With no father to relate to and no mother to hug anymore, I have very little family left. Normally, when I think about who's left, my thoughts turn to my brothers. Tonight, though, I was reminded that I have more family than just my two brothers. I went out with Third Ajeossi and Third Ajumma, as well as with an unfamiliar woman who told us she was Mom's cousin and who asked us to call her "Imo," the same designation I use for Mom's big sister, who lives in Texas along with the rest of the Komerican side of my family.
We all had dinner at a very nice riverside restaurant in the Gwangnaru neighborhood called Ga-on, which served high-quality, traditional Korean food. We ordered the jeong-shik (a little bit of everything), and the food just kept coming and coming. There was wang-mandu (king-sized meat dumplings), dotorimuk-muchim (spicy acorn-jelly salad), saengseon-jeon and hobak-jeon (egg-batter fish and zucchini), suyuk (boiled beef, which we ate with green onions and perilla leaves), gomtang-kalguksu (white-broth beef soup with knife-cut noodles) and ugeoji-guk (a yukgaejang-style spicy red-broth soup with vegetables and beef).

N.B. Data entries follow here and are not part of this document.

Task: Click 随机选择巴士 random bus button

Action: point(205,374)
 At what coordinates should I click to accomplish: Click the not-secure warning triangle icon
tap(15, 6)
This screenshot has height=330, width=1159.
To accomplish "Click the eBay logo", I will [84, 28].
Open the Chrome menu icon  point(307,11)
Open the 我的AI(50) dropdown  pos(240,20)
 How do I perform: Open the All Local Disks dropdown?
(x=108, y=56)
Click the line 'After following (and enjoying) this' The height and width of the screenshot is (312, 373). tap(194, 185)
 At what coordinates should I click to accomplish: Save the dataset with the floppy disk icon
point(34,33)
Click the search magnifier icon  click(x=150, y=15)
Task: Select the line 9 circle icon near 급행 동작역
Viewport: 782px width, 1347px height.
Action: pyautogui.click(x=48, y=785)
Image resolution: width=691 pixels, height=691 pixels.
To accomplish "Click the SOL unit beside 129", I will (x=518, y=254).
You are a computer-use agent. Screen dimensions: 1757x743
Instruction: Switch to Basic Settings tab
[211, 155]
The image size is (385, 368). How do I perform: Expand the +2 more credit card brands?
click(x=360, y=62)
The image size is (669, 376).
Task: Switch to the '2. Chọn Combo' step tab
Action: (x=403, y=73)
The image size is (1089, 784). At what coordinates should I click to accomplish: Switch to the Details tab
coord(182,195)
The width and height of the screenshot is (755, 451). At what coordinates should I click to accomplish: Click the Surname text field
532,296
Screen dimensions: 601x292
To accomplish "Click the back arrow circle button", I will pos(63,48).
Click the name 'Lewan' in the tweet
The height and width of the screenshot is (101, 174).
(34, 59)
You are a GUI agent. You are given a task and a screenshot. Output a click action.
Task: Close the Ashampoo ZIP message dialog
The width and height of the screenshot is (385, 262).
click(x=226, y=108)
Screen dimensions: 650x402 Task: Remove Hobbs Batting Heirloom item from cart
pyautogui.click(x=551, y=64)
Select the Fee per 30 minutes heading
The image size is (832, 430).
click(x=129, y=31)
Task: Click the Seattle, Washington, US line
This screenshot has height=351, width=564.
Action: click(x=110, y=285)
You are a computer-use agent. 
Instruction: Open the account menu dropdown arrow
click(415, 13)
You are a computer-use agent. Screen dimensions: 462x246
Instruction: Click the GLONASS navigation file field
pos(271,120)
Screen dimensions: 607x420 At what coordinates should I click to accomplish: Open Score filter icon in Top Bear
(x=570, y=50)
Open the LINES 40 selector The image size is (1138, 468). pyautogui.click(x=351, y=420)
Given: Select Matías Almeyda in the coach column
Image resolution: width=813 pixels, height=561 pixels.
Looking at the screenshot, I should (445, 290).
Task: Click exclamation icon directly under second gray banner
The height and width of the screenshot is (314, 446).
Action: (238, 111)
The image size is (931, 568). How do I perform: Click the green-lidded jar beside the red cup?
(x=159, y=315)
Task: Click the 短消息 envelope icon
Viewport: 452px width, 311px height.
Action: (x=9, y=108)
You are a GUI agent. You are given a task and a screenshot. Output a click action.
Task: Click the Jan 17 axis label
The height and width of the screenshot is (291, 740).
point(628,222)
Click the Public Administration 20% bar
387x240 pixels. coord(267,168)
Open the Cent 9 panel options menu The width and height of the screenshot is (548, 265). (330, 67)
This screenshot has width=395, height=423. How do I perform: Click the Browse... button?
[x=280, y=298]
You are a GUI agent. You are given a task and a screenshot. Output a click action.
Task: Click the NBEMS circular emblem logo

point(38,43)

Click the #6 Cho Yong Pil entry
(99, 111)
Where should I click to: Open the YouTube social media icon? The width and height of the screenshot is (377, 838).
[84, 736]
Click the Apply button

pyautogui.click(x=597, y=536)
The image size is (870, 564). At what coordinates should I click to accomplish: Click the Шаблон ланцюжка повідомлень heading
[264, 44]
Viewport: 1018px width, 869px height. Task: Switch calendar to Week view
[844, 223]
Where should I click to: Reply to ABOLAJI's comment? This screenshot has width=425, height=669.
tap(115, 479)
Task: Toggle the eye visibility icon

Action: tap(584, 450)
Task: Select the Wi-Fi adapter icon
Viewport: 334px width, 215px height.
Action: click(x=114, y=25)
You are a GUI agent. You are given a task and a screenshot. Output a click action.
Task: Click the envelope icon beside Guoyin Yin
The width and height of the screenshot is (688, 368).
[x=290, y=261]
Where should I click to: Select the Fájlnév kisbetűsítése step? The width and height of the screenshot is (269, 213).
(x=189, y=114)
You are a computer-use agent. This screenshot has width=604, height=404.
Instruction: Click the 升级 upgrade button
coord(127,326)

Talk tended too often toward my fatness (this is the price you pay for being fat in Korea), especially since Sean is now so thin (Sean and I used to look so similar that people often mistook us for each other). Poor Jeff, who isn't family and who doesn't speak a lick of Korean, may have been a bit marginalized from the flow of the conversation; I felt guilty about that, but did my best to interpret when I could.
I had thought we would be meeting with more of the family, but in a way I'm glad it was only just us folks. This is the branch of the family I like best, anyway (Sean tells me that Third Ajumma has always been his favorite ajumma), and conversation was relaxed and good-humored. Third Ajeossi told me that his younger brother, the youngest of the four brothers, is back in Japan with his wife and son; the son (another of my cousins) is working at a Japanese company. That branch of the family has a bit of a black-sheep-ish taint about it: it's the only branch that's explicitly Buddhist (both Second and Third Ajeossis are Christian), and it's the only branch that both speaks fluent Japanese and is completely conversant with Japanese culture. In any event, that branch of the family couldn't make it for obvious reasons. I never found out why the two older brothers and their families couldn't come; at a guess, the dinner date was just too sudden, and everyone already had a crowded schedule. Can't say that I missed the other relatives.
That said, it was good to be reminded of the relatives who care for us three American boys. Imo gave us an emotional speech about how she had grown up with Mom, and how she had met us all years ago, when we were much younger, and how she had watched us grow up from afar. She gave me and Sean a pair of white envelopes filled with money—her gesture of care. I apologized for not having brought anything to her, but she waved my apology away. I didn't dare open the envelope until I got back to my place in Karak-dong; when I did, I saw that Imo had placed $500 inside. She had spent $1000 on the two of us. In my current situation, $500 will disappear quickly down my gaping debt hole, but it's still a huge help.
So that was tonight's dinner and small family gathering.